Plt Juru Bicara KPK bidang penindakan Ali Fikri mengklaim, pihaknya akan segera menjerat Nurhadi dengan Pasal TPPU. Namun, dia belum bisa menyebut kapan waktunya.
"Kami memastikan akan segera menerapkan pasal TPPU dalam perkara ini setelah dari hasil pengumpulan bukti kemudian disimpulkan, ditemukan adanya bukti permulaan yang cukup," kata dalam keterangan tertulisnya, Rabu, 2 Desember.
Lebih lanjut, dia mengatakan TPPU bakal diterapkan bila ada bukti permulaan yang cukup dugaan seperti adanya perubahan bentuk dari hasil tindak pidana korupsi ke aset yang bernilai ekonomis seperti properti, kendaraan, surat berharga, dan lainnya.
Sehingga, komisi antirasuah ini masih terus melakukan telaah dalam perkara yang menyeret Nurhadi tersebut. "Kami akan segera informasikan perkembangannya," tegasnya.
Baca juga:
Diberitakan sebelumnya, sejumlah pihak seperti Indonesia Corruption Watch (ICW) dan Lokataru mendesak KPK menerapkan TPPU terhadap Nurhadi.

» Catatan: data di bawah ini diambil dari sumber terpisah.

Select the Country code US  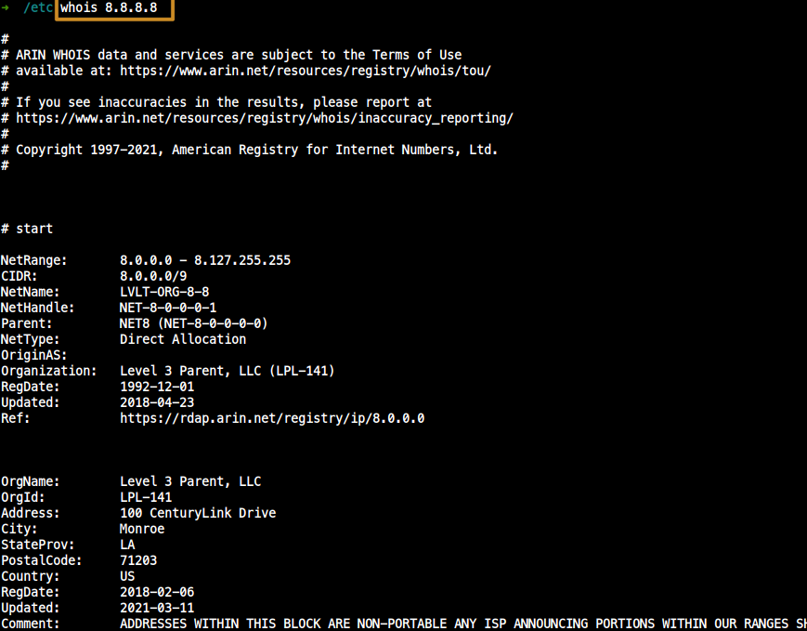(x=126, y=575)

Desakan ini muncul karena dari data yang mereka himpun, Nurhadi memiliki kekayaan yang tidak wajar atau tak sesuai jika dilihat dari penghasilan resmi seorang Sekretaris Mahkamah Agung.

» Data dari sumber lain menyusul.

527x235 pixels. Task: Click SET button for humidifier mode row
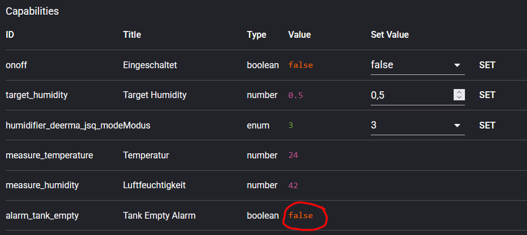coord(487,125)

Dalam data tersebut, setidaknya ditemukan beberapa aset yang diduga milik Nurhadi seperti tujuh aset tanah dan bangunan dengan nilai ratusan miliar rupiah; empat lahan usaha kelapa sawit; delapan badan hukum baik berbentuk PT ataupun UD; 12 mobil mewah; dan 12 jam tangan mewah.
Padahal, berdasarkan Surat Keputusan Mahkamah Agung Nomor 128/KMA/SK/VIII/2014 tentang Tunjangan Khusus Kinerja Pegawai Negeri di Lingkungan Mahkamah Agung dan Badan Peradilan yang Berada di Bawahnya disebutkan jabatan Sekretaris Mahkamah Agung sebagai eselon 1 mendapat tunjangan khusus sebesar Rp32.865.000. Sementara gaji pokok pejabat eselon I sekitar Rp19 juta.
"Sehingga patut diduga harta kekayaan tersebut diperoleh dari hasil tindak kejahatan korupsi," kata peneliti ICW Kurnia Ramadhana dalam keterangan tertulisnya.
Dengan adanya fakta tersebut, Kurnia menegaskan KPK harusnya tidak hanya berhenti pada dugaan tindak pidana suap dan gratifikasi saja. Harusnya, sambung dia, lembaga antirasuah memulai penyelidikan untuk masuk dalam kemungkinan menjerat Nurhadi dengan tindak pencucian uang.
"Tidak hanya itu, KPK diharapkan juga dapat menyelidiki potensi pihak terdekat Nurhadi yang menerima manfaat atas kejahatan yang dilakukannya," tegas dia.